In order to find the best line, all we have to find is the slope.

Well, here's how we could potentially do that.

We would want to find the slope beta that minimizes

the sum of the squared distances between the observed data points the Yi and

the fitted data points on the line, Xi beta.

We'll square that distance and add them up and this is directly analogous to

finding the least squares mean, that we did just a couple of slides ago.

So this is exactly sort of using the origin as a pivot point and

picking the line that minimizes the sum of the squared vertical

distances between the points and the line.

So we're going to use our studio's function manipulate to

experiment with this and see if we can find that line.

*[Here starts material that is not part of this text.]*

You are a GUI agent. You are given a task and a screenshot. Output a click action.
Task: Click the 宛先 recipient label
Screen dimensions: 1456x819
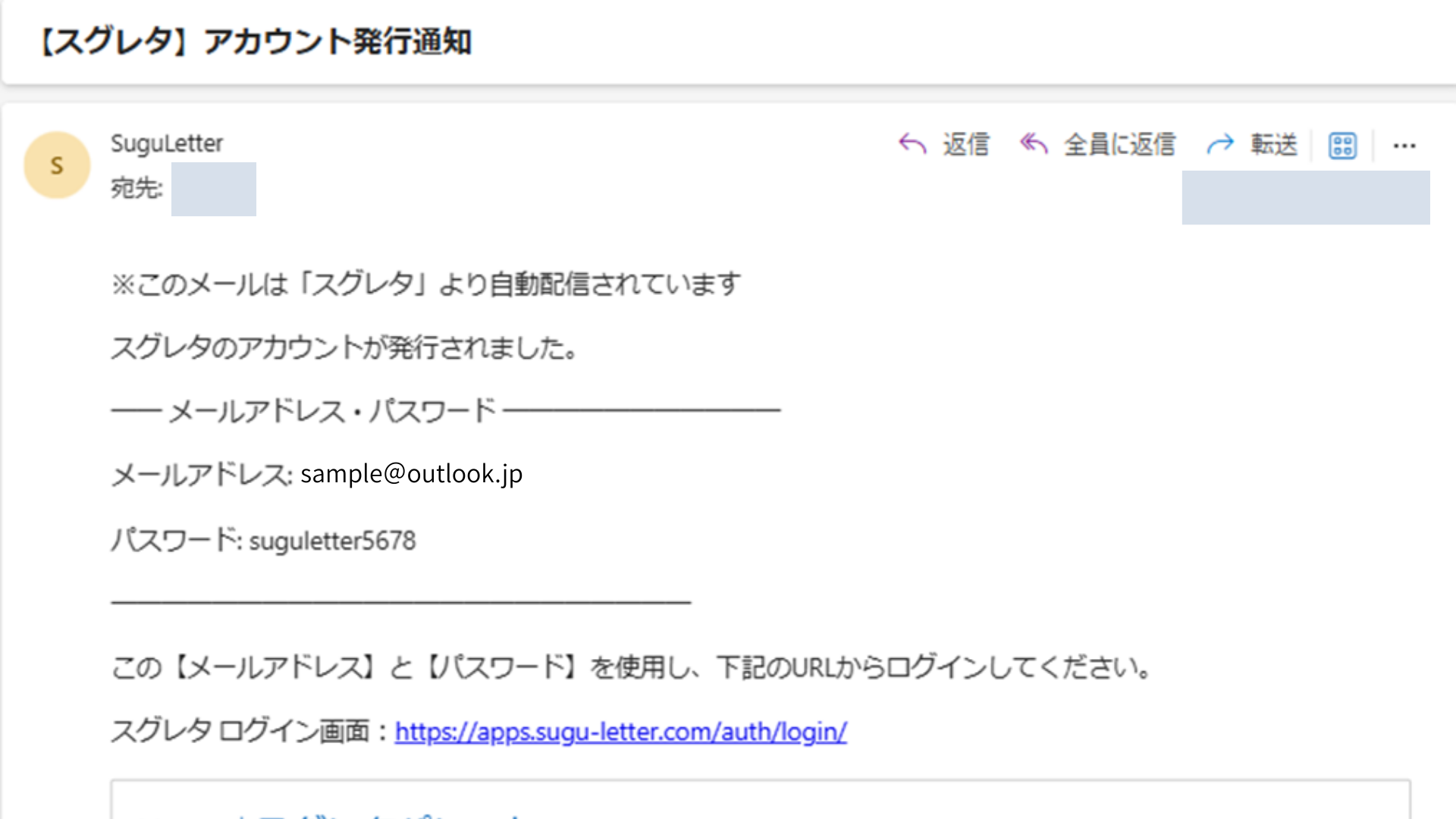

Now there, there is a point in regression to the origin is useful for

explaining things, because we only have one parameter, the slope and

we don't have two parameters, the slope and the intercept.

But it's generally bad practice to force regression lines through the point

zero, zero.

So, an easy way around this is to subtract the mean from the parent's heights and

the mean from the child's heights, so that the zero, zero point is right in

the middle of the data and that will make this solution a little bit more palatable.

And we'll discuss it later on how this relates to real regression,

where you fit both the slope and an intercept.

Let me just show a picture to illustrate some of these concepts.

So here, I have a scatter plot where I have some data on the y-axis and

some data on the x-axis and I want to use my x variable to predict my y variables.

So this is my x-axis and this is my y-axis.